Stacy Gormley, 24, is out to change that. An accomplished equestrian with a deep faith, Gormley started the Fidelis Foundation five years ago. Fidelis is Latin for "faithful." The organization received its nonprofit status a year ago, and has since helped 1,000 kids through equine therapy.
The idea for the Fidelis Foundation came to Gormley when she was only 20 years old and became a foster parent herself.
"I was volunteering with my church," Gormley said, "and people kept telling me that I was good with kids and that I should consider working with 4KIDS of South Florida, which is an organization that our church supports. Eventually, I found myself interviewing and working for 4KIDS. I ran the emergency shelter for them."
Gormley, an Olympic bronze medalist who lives in Delray Beach, has a bachelor's degree in child psychology from Florida Atlantic University.
"Child psychology has always been an interest of mine. I took that passion for helping kids, mixed it with my talents and my love of horses, put it all together and came up with the Fidelis Foundation," she said.
Gormley works with foster care organizations, both government-run and privately financed, to provide an alternative means of therapy for needy children.
And the need is immense. The Florida Department of Children and Families estimates there are more than 26,000 children in the state foster care system.
"A child is in foster care because of something that has been done to them, whether it was abuse, neglect or trauma," Gormley said. "They are never in foster care for something that is their fault. One hundred percent of the time, unless the parent has died, someone betrayed and abandoned them. The relationships in their lives have not been ones where the parents have been faithful to them.
"Their whole concept of what a relationship should be is skewed. Using a horse, we teach them what a healthy relationship looks like. We build trust, which builds their confidence."
The Fidelis Foundation has 13 horses, all trained to work with emotionally fragile children.
"The horses go through six months of ground training, voice training and therapeutic training before they work with the kids," Gormley said. "Our horses are specially trained to be able to interact with the kids. The horses understand how to be compassionate toward them and show them love, even if they don't receive love immediately in return."
Equine therapy has many benefits for foster kids.
"Riding unlocks them," Gormley said. "When you're riding, and you can just be with a horse, everything else in your life fades away for that time. It's like this simplistic mindset for them. They're able to forget about what's happened to them. They can take a deep breath and let that wall down."
One of the Fidelis Foundation's success stories is the Romeo family, a big, blended clan from Broward County.
"Jan and Bill Romeo have made it their mission in life to take in hurting kids and love them and nurture them into being productive, successful young adults," Gormley said. "They have six kids. Three of them they have adopted out of the foster care system. The other three are in the foster care system and under their care. They have no kids of their own."
Jan Romeo is grateful that her children have an outlet for their emotions and another way to help them build trusting relationships. Even after years in a stable home, the Romeo kids still had emotional difficulties.

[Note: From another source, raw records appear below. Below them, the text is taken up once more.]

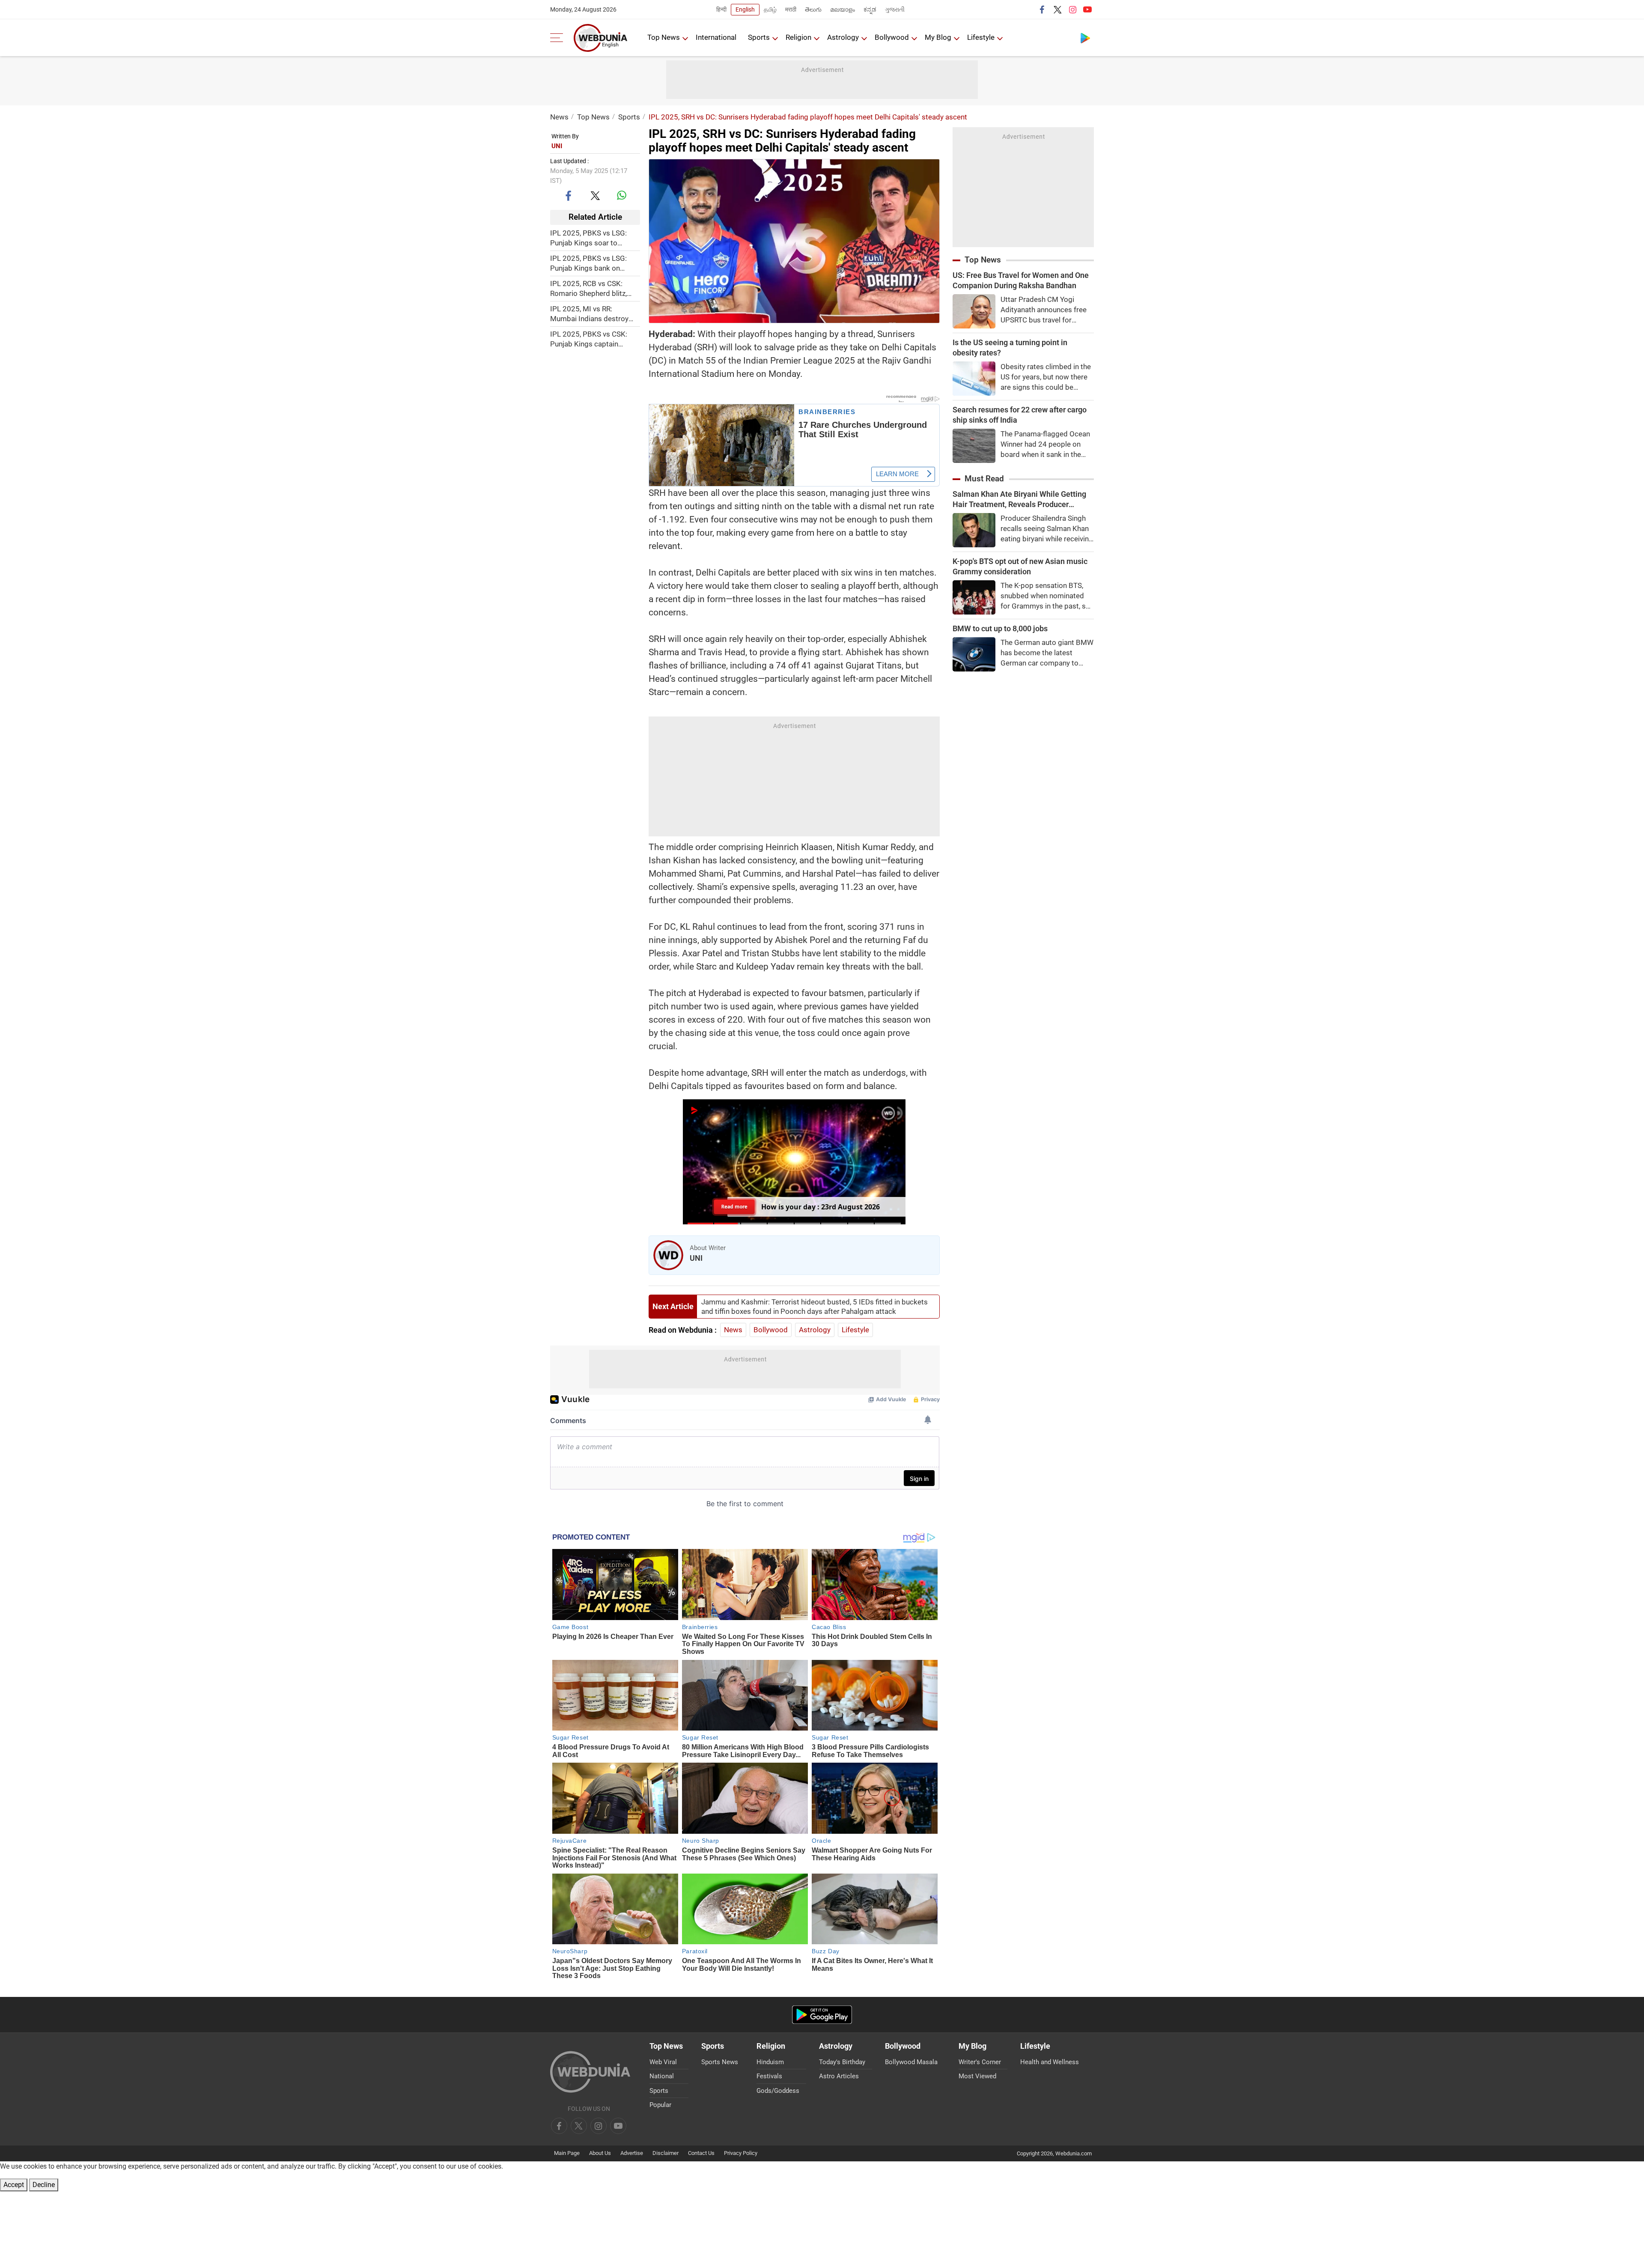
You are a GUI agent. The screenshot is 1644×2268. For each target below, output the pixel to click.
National (661, 2076)
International (716, 37)
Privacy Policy (740, 2153)
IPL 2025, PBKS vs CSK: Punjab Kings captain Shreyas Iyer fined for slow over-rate (592, 339)
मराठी (790, 9)
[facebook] (1042, 9)
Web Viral (663, 2062)
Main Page (567, 2153)
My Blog (938, 37)
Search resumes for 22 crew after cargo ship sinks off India (1020, 414)
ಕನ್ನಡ (870, 9)
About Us (600, 2153)
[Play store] (1085, 37)
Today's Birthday (842, 2062)
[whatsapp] (621, 195)
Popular (660, 2105)
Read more (734, 1206)
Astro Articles (839, 2076)
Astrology (843, 37)
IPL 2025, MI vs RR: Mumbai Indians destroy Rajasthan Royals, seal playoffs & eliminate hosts (592, 313)
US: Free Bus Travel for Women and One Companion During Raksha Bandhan (1021, 280)
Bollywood (892, 37)
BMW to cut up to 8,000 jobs (1000, 628)
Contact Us (701, 2153)
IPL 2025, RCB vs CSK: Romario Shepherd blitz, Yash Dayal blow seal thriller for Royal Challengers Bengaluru (595, 288)
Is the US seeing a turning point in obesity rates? (1010, 347)
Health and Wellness (1049, 2062)
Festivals (769, 2076)
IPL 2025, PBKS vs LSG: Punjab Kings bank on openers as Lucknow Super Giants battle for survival (593, 263)
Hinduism (770, 2062)
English (745, 9)
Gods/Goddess (777, 2091)
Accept (13, 2185)
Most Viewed (977, 2076)
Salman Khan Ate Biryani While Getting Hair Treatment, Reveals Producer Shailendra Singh (1019, 499)
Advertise (631, 2153)
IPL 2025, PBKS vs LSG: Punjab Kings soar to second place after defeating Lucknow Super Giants (591, 238)
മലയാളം (842, 9)
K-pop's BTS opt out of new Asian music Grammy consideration (1020, 566)
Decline (44, 2185)
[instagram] (1072, 9)
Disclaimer (665, 2153)
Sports (759, 37)
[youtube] (1087, 9)
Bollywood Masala (911, 2062)
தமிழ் (770, 9)
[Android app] (822, 2014)
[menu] (558, 37)
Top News (663, 37)
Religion (798, 37)
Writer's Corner (980, 2062)
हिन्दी (721, 9)
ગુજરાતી (895, 9)
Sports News (719, 2062)
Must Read (984, 478)
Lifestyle (981, 37)
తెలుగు (813, 9)
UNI (556, 146)
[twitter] (1057, 9)
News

"As adopted children, they still had issues," she said. "Even though they had been in our home for five or six years, in a loving environment, there were still real struggles with attachment disorder. So we brought them here."
Like all the children that come through the foundation, the Romeo kids were put into an intensive program.
"They do a 10-week regimented therapeutic schedule," Gormley said. "Once we've seen emotional improvements in their lives, we graduate them into developing them as a rider. These kids are learning how to walk-trot-canter. In certain cases, they're learning how to jump. Some will learn the basics of dressage. We try to help them define a healthy goal and assist them in going for it."
With help from donations and sponsorship from Kristin Schuttenmeyer of Sporthorse International, who lets the Fidelis Foundation use her barn at Sunshine Meadows, west of Delray Beach, Gormley hopes to grow the organization and help as many kids as she can.
"The kids are often very touched by the efforts that our horses make to interact with them," she said. "Our horses kiss and hug the kids. They love on the kids. The kids are very touched that anyone would want to be around them, love them and look to them for guidance and leadership. It's very empowering for a child."